DIRECTIONS:
A. In the discussion of planning a low-budget film shoot, how many days is the second writer's shoot budgeted for?
B. Write a continuation of the film-shoot planning discussion, starting after its final sentence.
## BEGIN PASSAGE TO READ
Run time should be 87-90 mins with titles and credits. Kids films can't go much beyond that. Although most parents I know wish kids movies where five hours long on DVD :D

I ran two cameras on almost every scene though because I had tons of action to cover. You could probably get by with one camera and that will keep your film stock down.

R,


Actually, like you, due to our relatively short schedule, we were planning on running 2 cameras on a lot of the action sequences , possibly 3 since we have them. Our shoot is budgeted for 28 days, 4 of which are rain days, so it's really close to yours, the difference being ours shoots mostly at night in the deserts of New Mexico, so I may have to re-budget for 150K or even 160K. I'm just hoping we won't have to go as high as 200K. We DO have a contingency budgeted, but I want to try and not dig into that if at all possible. At this point it's still a bit academic, we're searching for funding. HOWEVER, it's been less than a month. and we've have gotten some real good feedback and there are a still a lot of people we haven't heard back from yet, so I don't want to short ourselves on any of the essentials especially is someone says yes.
## END PASSAGE TO READ
## BEGIN SUPPLIED MATERIAL
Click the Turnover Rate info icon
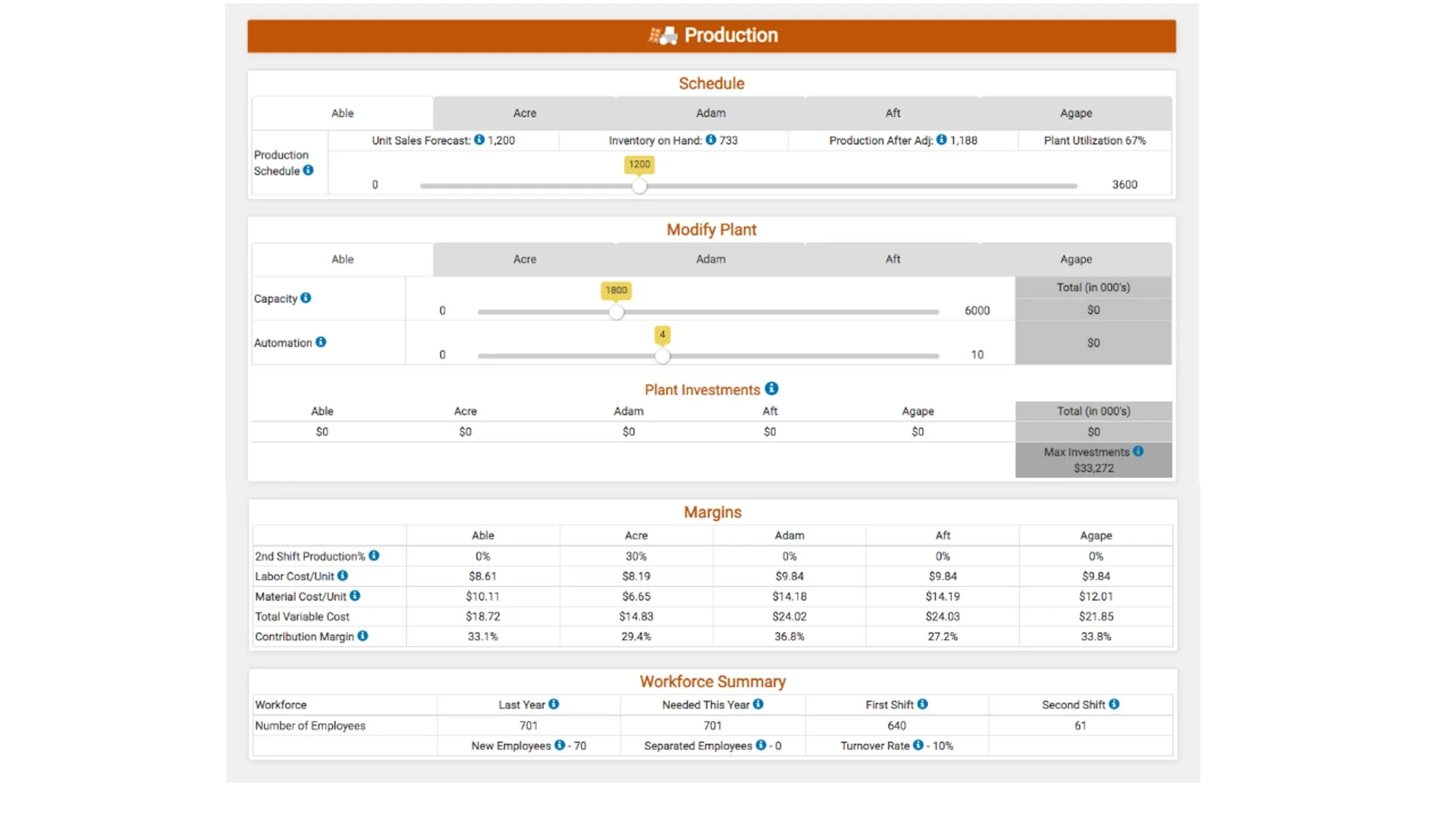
## END SUPPLIED MATERIAL
PER-TASK ANSWERS:
A. Twenty-eight days, four of which are rain days.

B.
One thing, I DO plan on using a lot more wide angle 2, 3 shots and masters than what I imagine a comedy like yours used so maybe I won't need as much coverage as you have. 1000 set ups seems a bit excessive to me, though I can see why a comedy would use that many especially if you used a lot of quick cuts. But that means you averaged 50 set ups a day which would be around 7 to 8 set ups an hour over a the 7 working hours of an 8 hour day. THAT averages out to be 1 set up every 8 minutes more or less. Once we do the script breakdown, story boards and scheduling, I should have a better idea of just how many set ups we'll need.

I DO agree with you emphatically that getting the right people is essential to having a smooth running set. Once the cash is in place, I fully intend to surround myself with brilliance (obviously to make up for the lack of mine :rolleyes: ).